**Saved entries**
++++++++

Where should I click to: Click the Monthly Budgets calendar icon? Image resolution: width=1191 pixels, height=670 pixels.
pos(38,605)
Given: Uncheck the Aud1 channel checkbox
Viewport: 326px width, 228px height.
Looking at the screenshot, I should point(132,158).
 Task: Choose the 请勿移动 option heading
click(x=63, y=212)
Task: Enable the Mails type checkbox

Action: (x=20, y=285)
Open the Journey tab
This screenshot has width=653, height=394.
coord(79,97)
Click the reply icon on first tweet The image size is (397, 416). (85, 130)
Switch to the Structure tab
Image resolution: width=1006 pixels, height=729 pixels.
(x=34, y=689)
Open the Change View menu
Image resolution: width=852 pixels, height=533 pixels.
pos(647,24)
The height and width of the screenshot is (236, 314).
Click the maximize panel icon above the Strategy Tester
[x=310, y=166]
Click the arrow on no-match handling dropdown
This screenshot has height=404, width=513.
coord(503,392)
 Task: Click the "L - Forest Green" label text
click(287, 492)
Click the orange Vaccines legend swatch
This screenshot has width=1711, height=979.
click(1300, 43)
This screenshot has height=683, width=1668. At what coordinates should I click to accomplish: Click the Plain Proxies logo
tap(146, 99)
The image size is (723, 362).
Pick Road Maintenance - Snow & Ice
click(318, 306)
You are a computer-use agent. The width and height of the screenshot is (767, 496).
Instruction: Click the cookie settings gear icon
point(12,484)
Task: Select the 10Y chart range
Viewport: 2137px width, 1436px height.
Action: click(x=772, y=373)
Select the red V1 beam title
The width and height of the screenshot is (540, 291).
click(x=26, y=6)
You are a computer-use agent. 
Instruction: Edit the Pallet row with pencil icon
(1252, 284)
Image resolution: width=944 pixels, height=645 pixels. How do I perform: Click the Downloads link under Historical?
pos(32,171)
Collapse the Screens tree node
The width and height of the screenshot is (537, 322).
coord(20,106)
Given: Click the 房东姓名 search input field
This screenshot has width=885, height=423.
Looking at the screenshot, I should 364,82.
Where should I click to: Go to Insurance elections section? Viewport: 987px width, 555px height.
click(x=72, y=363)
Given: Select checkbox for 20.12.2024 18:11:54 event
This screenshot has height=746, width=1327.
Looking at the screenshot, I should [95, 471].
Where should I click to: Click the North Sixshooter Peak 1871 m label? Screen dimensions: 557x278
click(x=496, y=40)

++++++++

**WORK REQUIRED**
Repeat the whole of the data verbatim, as it reads above.

**ANSWER SPACE**
Where should I click to: Click the Monthly Budgets calendar icon? Image resolution: width=1191 pixels, height=670 pixels.
pos(38,605)
Given: Uncheck the Aud1 channel checkbox
Viewport: 326px width, 228px height.
Looking at the screenshot, I should point(132,158).
 Task: Choose the 请勿移动 option heading
click(x=63, y=212)
Task: Enable the Mails type checkbox

Action: (x=20, y=285)
Open the Journey tab
This screenshot has width=653, height=394.
coord(79,97)
Click the reply icon on first tweet The image size is (397, 416). (85, 130)
Switch to the Structure tab
Image resolution: width=1006 pixels, height=729 pixels.
(x=34, y=689)
Open the Change View menu
Image resolution: width=852 pixels, height=533 pixels.
pos(647,24)
The height and width of the screenshot is (236, 314).
Click the maximize panel icon above the Strategy Tester
[x=310, y=166]
Click the arrow on no-match handling dropdown
This screenshot has height=404, width=513.
coord(503,392)
 Task: Click the "L - Forest Green" label text
click(287, 492)
Click the orange Vaccines legend swatch
This screenshot has width=1711, height=979.
click(1300, 43)
This screenshot has height=683, width=1668. At what coordinates should I click to accomplish: Click the Plain Proxies logo
tap(146, 99)
The image size is (723, 362).
Pick Road Maintenance - Snow & Ice
click(318, 306)
You are a computer-use agent. The width and height of the screenshot is (767, 496).
Instruction: Click the cookie settings gear icon
point(12,484)
Task: Select the 10Y chart range
Viewport: 2137px width, 1436px height.
Action: click(x=772, y=373)
Select the red V1 beam title
The width and height of the screenshot is (540, 291).
click(x=26, y=6)
You are a computer-use agent. 
Instruction: Edit the Pallet row with pencil icon
(1252, 284)
Image resolution: width=944 pixels, height=645 pixels. How do I perform: Click the Downloads link under Historical?
pos(32,171)
Collapse the Screens tree node
The width and height of the screenshot is (537, 322).
coord(20,106)
Given: Click the 房东姓名 search input field
This screenshot has width=885, height=423.
Looking at the screenshot, I should 364,82.
Where should I click to: Go to Insurance elections section? Viewport: 987px width, 555px height.
click(x=72, y=363)
Given: Select checkbox for 20.12.2024 18:11:54 event
This screenshot has height=746, width=1327.
Looking at the screenshot, I should [95, 471].
Where should I click to: Click the North Sixshooter Peak 1871 m label? Screen dimensions: 557x278
click(x=496, y=40)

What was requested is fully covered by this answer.